Abstract

To the Editor: Anesthesia for spinal cord injured (SCI) patients is challenging for anesthesiologists. Although many patients undergoing surgery below the injured spinal cord level can proceed without anesthesia, autonomic dysreflexia (AD) and spasms can occur, and patients often require adequate sedation and anxiolysis during the operation. AD can occur not only in patients with lesions above T6, but also in those with lower lesion levels [1]. Therefore, close monitoring and careful management is essential for SCI patients [2]. We experienced a case of a 66-year-old man with a history of paraplegia. He had lost sensory and motor response below the T7 level because of a traffic accident 40 years earlier. The patient preferred to be unconscious for surgery.
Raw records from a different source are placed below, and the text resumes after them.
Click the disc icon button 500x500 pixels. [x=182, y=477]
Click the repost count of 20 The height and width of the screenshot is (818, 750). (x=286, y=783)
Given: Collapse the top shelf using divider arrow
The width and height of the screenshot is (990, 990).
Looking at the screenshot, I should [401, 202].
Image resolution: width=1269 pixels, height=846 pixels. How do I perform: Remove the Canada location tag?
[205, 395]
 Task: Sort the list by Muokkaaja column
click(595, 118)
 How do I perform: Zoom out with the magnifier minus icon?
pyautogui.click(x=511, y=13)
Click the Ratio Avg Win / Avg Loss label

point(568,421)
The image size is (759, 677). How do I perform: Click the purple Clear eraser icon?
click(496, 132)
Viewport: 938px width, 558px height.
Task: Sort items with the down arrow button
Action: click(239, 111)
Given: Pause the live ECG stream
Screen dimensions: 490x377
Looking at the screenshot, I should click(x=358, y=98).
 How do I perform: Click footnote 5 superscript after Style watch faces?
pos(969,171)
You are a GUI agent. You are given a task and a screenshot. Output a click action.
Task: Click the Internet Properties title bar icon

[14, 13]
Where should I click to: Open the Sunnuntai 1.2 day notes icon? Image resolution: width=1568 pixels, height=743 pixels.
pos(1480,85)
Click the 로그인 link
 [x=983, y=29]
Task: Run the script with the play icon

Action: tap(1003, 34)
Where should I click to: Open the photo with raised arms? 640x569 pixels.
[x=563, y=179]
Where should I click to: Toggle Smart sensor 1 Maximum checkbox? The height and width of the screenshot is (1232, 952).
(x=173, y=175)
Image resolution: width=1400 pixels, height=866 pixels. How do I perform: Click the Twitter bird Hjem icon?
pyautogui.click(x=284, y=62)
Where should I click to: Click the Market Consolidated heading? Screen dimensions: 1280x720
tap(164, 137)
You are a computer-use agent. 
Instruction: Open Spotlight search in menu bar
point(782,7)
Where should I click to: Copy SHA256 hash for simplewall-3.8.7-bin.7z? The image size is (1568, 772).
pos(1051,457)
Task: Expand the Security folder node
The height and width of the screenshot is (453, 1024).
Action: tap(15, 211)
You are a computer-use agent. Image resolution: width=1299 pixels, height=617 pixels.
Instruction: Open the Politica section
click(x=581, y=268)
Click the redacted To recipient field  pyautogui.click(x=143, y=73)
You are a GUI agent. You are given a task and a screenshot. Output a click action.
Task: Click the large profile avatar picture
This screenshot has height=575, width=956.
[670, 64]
After monitoring vital signs, dexmedetomidine was infused at a rate of 0.6 lg/kg/h for monitored anesthesia care (MAC). No AD or spasm symptoms occurred, and the patient’s BIS was maintained with moderate sedation (70–80). Open bladder stone removal was done successfully without anesthesia. Hypertensive crisis induced by AD is paroxysmal and may be dangerous. Patients with SCI are sensitive to circulating noradrenaline [2]. Dexmedetomidine, a highly selective a2-adrenergic agonist, reduces circulating catecholamines and results in sympatholysis, anxiolysis, and respiratory preservation [3]. Thus, dexmedetomidine can be used as a safe sedative agent during MAC in patients with chronic SCI.